Goal:
Collect every line of the records that contains the string "screenshot" and copy each one out. Case counts, so a line matches only if the capitalization is the same.

Material provided:

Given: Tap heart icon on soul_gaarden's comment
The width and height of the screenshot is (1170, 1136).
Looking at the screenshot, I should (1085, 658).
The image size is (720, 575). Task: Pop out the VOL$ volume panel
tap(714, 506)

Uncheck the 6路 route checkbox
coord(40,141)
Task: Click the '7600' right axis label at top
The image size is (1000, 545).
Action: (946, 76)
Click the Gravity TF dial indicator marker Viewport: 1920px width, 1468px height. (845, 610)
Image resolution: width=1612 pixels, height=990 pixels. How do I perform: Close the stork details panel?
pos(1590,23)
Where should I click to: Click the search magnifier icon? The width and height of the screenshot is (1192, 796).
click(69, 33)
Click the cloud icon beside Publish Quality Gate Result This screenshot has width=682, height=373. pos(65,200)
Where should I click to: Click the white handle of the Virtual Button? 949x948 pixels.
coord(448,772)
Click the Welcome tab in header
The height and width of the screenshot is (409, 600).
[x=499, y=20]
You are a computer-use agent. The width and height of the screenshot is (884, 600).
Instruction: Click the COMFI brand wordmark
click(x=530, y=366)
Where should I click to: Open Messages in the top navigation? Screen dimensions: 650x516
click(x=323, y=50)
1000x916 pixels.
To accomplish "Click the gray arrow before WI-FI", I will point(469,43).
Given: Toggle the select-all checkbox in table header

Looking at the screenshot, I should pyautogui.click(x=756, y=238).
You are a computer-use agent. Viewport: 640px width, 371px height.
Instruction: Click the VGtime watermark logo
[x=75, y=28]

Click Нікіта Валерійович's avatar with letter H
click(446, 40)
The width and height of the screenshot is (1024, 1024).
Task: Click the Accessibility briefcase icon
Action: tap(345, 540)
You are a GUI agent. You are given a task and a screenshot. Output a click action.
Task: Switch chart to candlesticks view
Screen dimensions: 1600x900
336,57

Solution:
The width and height of the screenshot is (1170, 1136).
Looking at the screenshot, I should (1085, 658).
Where should I click to: Click the search magnifier icon? The width and height of the screenshot is (1192, 796).
Click the cloud icon beside Publish Quality Gate Result This screenshot has width=682, height=373. pos(65,200)
The height and width of the screenshot is (409, 600).
You are a computer-use agent. The width and height of the screenshot is (884, 600).
Looking at the screenshot, I should pyautogui.click(x=756, y=238).
The width and height of the screenshot is (1024, 1024).
You are a GUI agent. You are given a task and a screenshot. Output a click action.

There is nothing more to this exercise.